The notion of war is limited to the construction of Nation States and empires; therefore, editorializing the genocide as a “bilateral conflict” not only endorses the Zionist disinformation machinery, but ends up functioning as a political capital of Zionism to deepen the genocide and conquer with international public opinion the legitimacy of its Islamophobia and its necropolitics.

We return to the main question: Do people know? Yes, people know.

It’s just that, within the plots of abominable media morality and selective empathy, Palestine is a (non) place, a space of exception within the cartography of human rights and the grammars of international law. Under the colonial regime of modernity, the password to enter the cartography of human rights depends on the binary regime of “legality” vs “illegality”, as the only way to exist universally in the face of the law. Under this premise, the Zionist disinformation machinery and Western-centric Islamophobia have made the Palestinian people a community of profound historical illegality.



In the face of genocide, there are pacts of silence, technologies for silencing, regimes of silencing. Faced with the tepidness, omission, and stupidity of editorializing the genocide as “a bilateral conflict,” “a war of historical complexity,” “a ceasefire on both sides,” “all lives matter,” “peace and stability in Middle East”, there is a manifest act of complicity with the perpetrators of the genocide. The mandates of silence by institutional, corporate, state consensus are a public gesture of complicity with one of the most ominous structures of State terrorism, violence, dispossession and politics of death of contemporary times.
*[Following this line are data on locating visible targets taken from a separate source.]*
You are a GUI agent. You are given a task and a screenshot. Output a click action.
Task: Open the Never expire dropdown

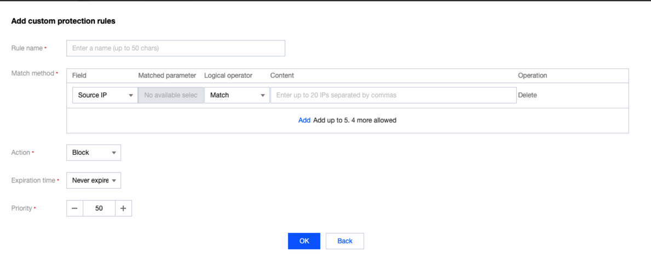click(x=93, y=181)
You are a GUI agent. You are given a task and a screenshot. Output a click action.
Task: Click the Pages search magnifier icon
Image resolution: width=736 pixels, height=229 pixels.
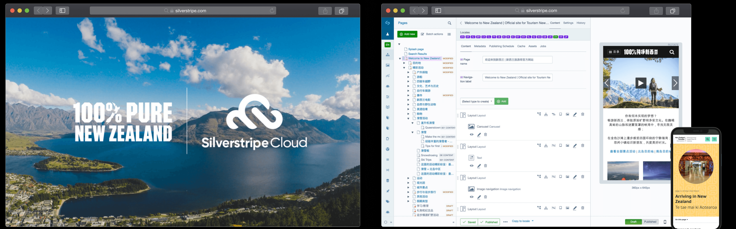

And by this, I am not only referring to the geopolitical chess game that the Biden administration plays in its political and moral support for the genocide, like the United Kingdom, France, Egypt, Spain, Canada, Lebanon, Australia, etc. Nor to the miserable performative exercises of the precautionary rhetoric of the United Nations Security Council, nor to the political lobbies, nor to the new de facto powers articulated by GAFAM, MAGMA, FAAMG, or Wall Street, Hollywood and the real estate industry of the United States, nor to all the rest of the conglomerates of the political economy of extractivism, whose relationship with Zionism is very well known to us. But to the regime of silence of all those global multimedia corporations, conglomerates of cultural-artistic institutions, museums, non-profit organizations, publishing projects, biennials of the Global North that promote “liberal multiculturalism”, intersectional agendas, tacky environmentalism, performative anti-racism, the metanarrative of the “Global South”, of the plethora of postcolonial discourses, of the 20-30 agenda, of cultural democracy, of the “unrestricted commitment to human rights” and social justice, in which —in many cases—their boards of directors, councils, and financiers are made up of plutocrats related to Zionism or the State of Israel. This time, their pact of silence is bathed in blood.



In the face of death, there is no room for optimism.

The infanticide in Gaza warns us that this time there is no war to fight; there is a memory to account for everything lost amongst the mourning and the rubble. We are left with the dispute over memory; we have to relentlessly denounce that we are witnessing the historical operation of a genocide.

“Sing me a song from home,
break a plate or two, throw a stone or two,
because the screams make me nostalgic;
I almost no longer fear the sound of sirens.”